Il carcere duro non funziona. “Queste missive sono la prova che il 41 bis è l’esatto contrario di ciò per cui era stato concepito”, afferma all’agenzia di stampa AGI Repici, che nel processo Canali è parte civile per conto di Sonia Alfano, figlia del giornalista siciliano ucciso da Cosa nostra nel 1993. “Queste lettere – sottolinea il penalista – ci fanno capire che siamo alla frutta, e che sarebbe il caso che la Dna e il Dap indagassero davvero a fondo per capire se quanto accaduto nel 2008 si è ripetuto negli anni successivi”.
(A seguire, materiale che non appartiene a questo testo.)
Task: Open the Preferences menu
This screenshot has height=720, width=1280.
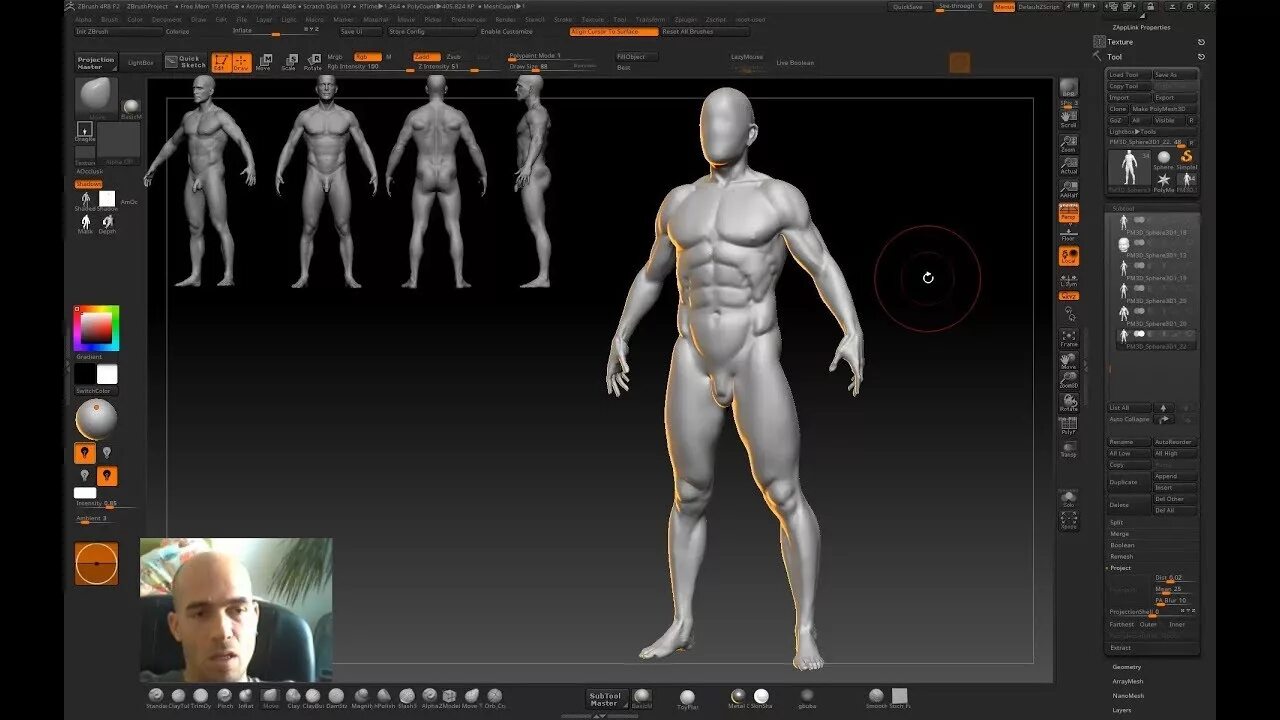Action: pos(469,19)
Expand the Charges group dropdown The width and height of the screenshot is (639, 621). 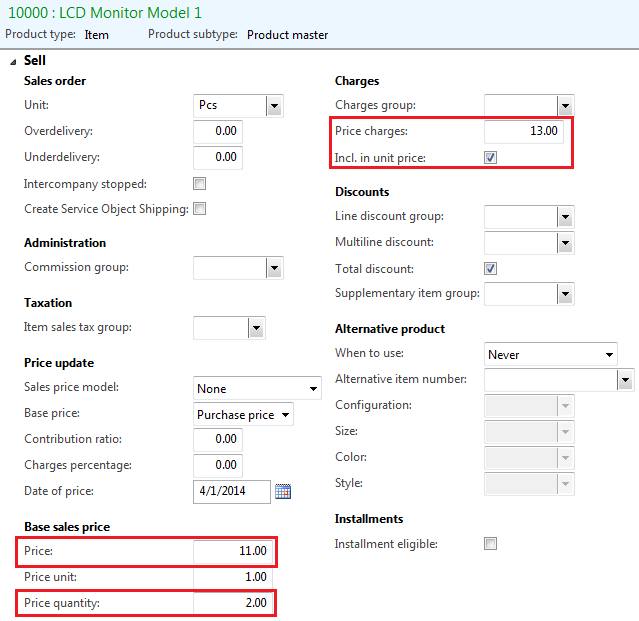566,106
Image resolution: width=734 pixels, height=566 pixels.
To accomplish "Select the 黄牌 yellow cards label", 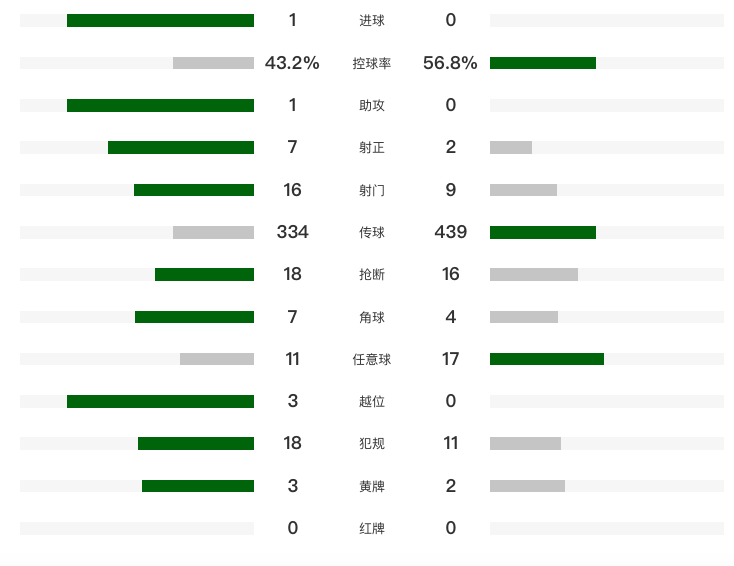I will point(371,486).
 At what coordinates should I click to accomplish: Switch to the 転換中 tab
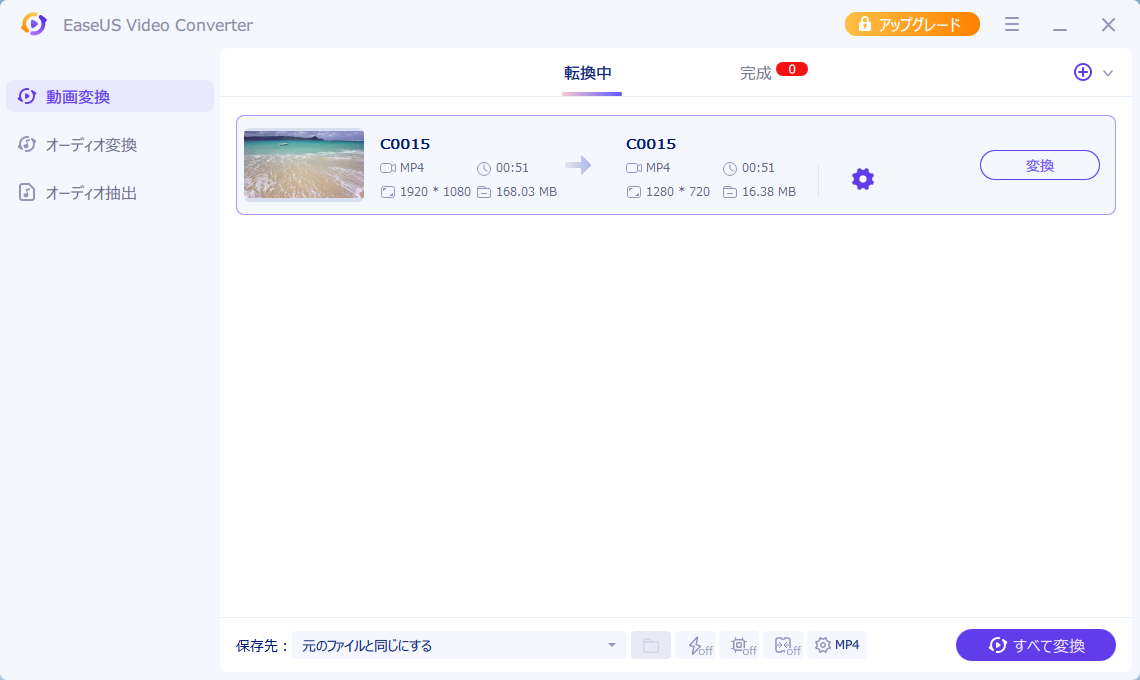point(588,73)
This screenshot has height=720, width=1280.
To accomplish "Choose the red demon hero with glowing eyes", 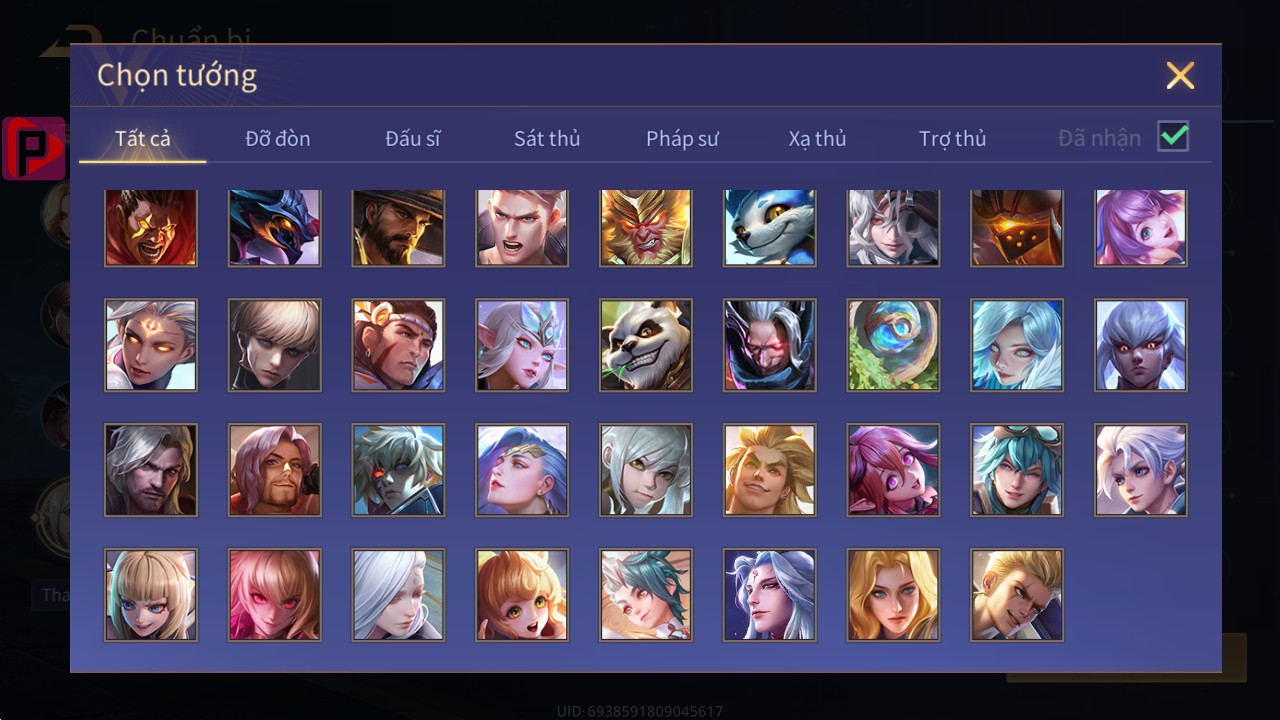I will click(151, 228).

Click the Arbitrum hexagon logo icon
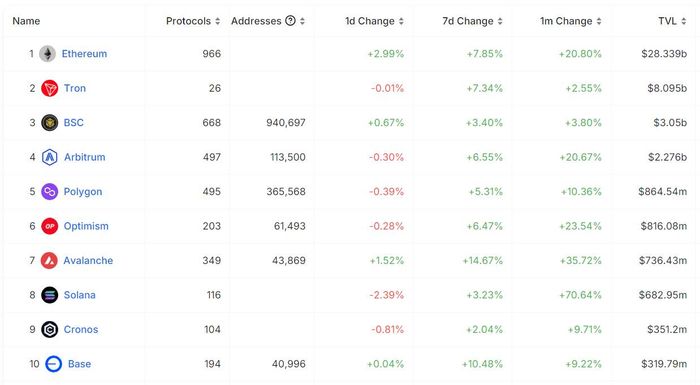tap(50, 157)
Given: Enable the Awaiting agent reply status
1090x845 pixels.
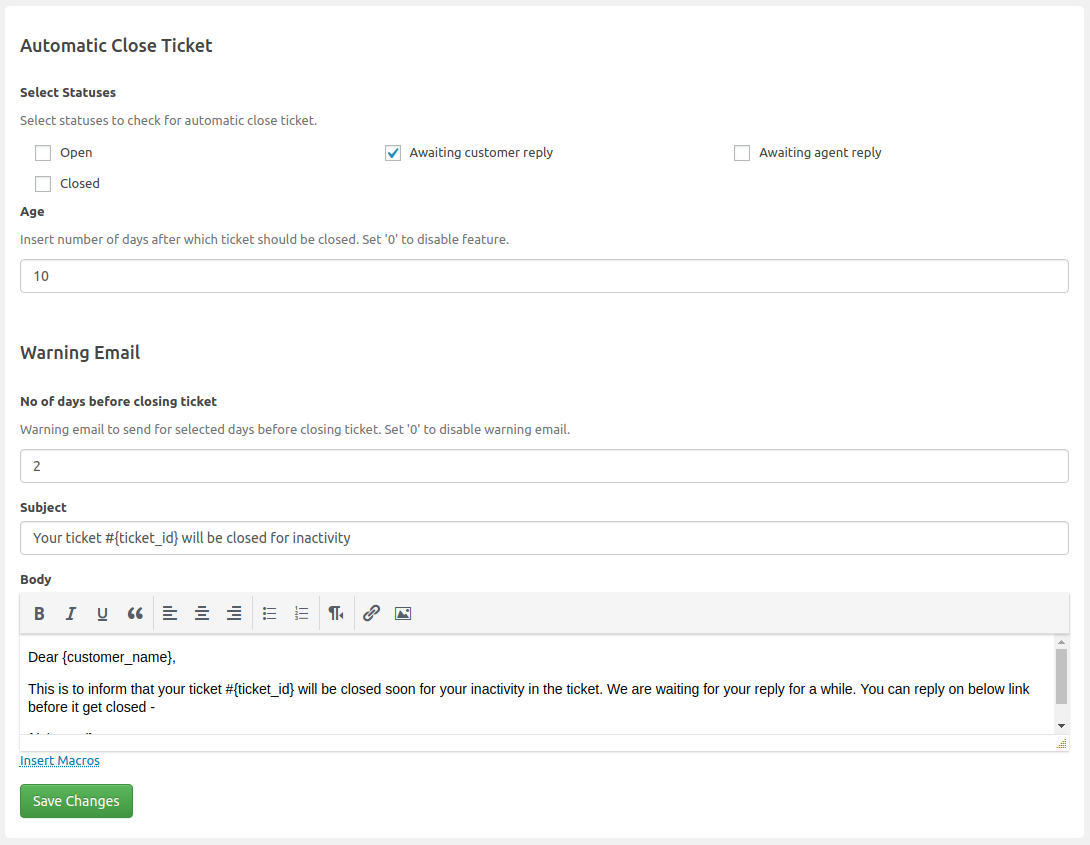Looking at the screenshot, I should [741, 152].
I boss coinvolti. Sono cinque i documenti portati alla luce da Repici e riguardano le comunicazioni all’epoca tra Giuseppe Gullotti, il capomafia di Barcellona Pozzo di Gotto (detenuto a Cuneo), Giuseppe Graviano, capomafia di Brancaccio (detenuto a Milano Opera), i boss di ‘ndrangheta Francesco Sergi e Domenico Paviglianiti (rinchiusi ad Ascoli Piceno), tutti al 41 bis, e il capomafia di Buccinasco Domenico Papalia (detenuto a Carinola).